Task prompt: Express the lines of the material from the one containing "You are a computer-use" through the one containing "point(1170,163)" as a JSON list of strings, one string per line, skipping blank lines and leaving out the pictures.

Material to process:

-=-=-

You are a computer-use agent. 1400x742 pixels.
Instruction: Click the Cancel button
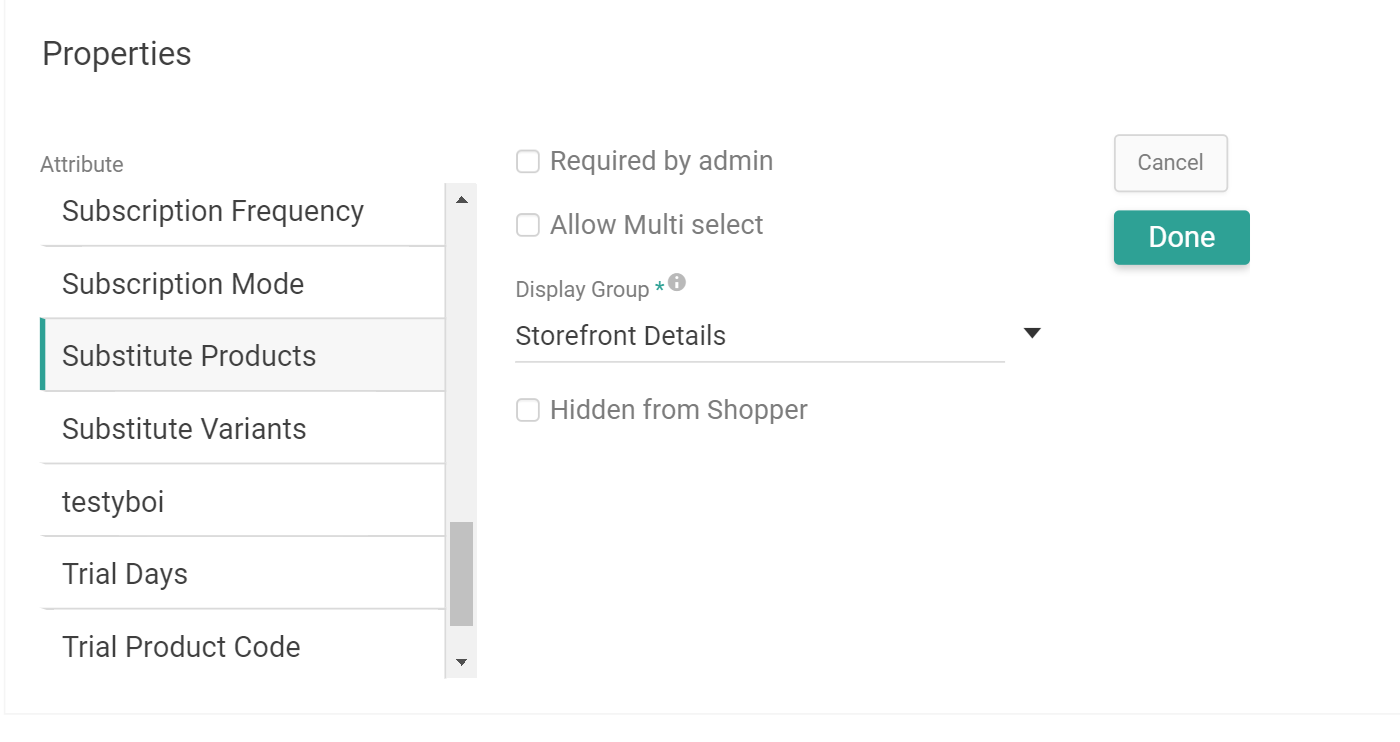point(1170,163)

-=-=-

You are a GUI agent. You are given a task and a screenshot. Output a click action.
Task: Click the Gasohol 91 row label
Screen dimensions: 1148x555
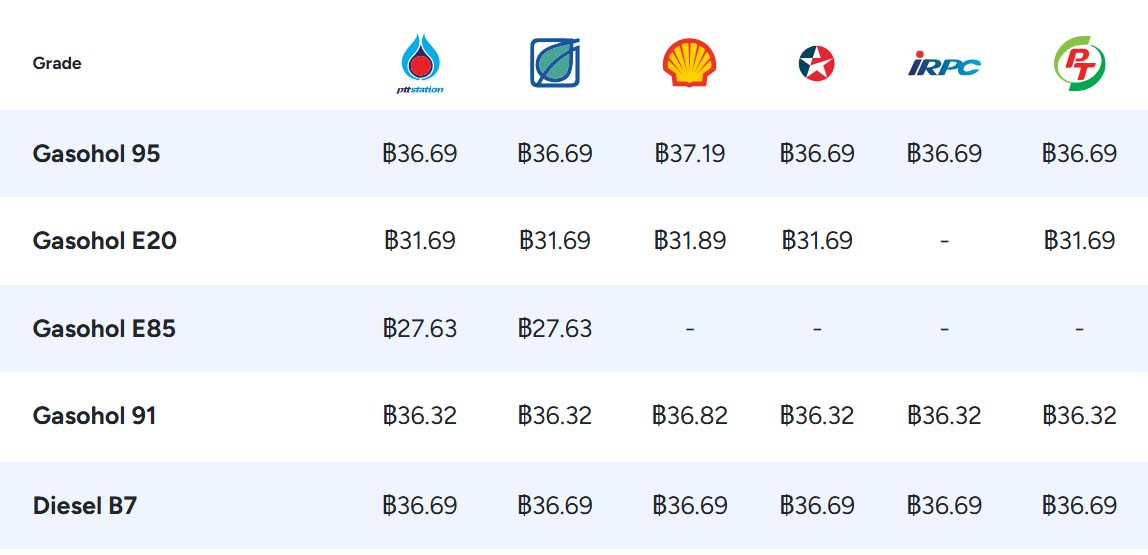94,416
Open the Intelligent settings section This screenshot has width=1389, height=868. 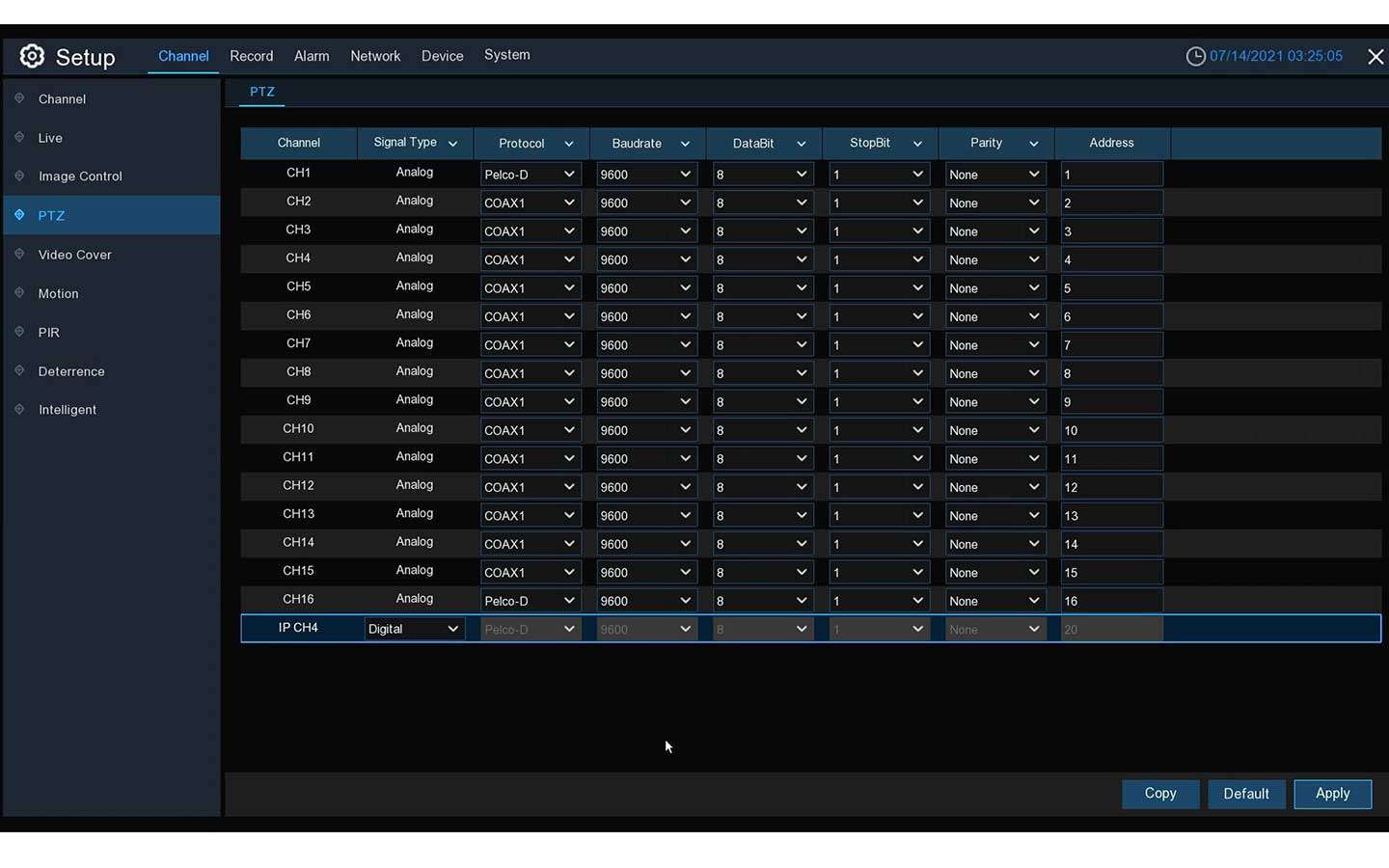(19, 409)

-=-=-

Output for this task:
[
  "You are a computer-use agent. 1400x742 pixels.",
  "Instruction: Click the Cancel button",
  "point(1170,163)"
]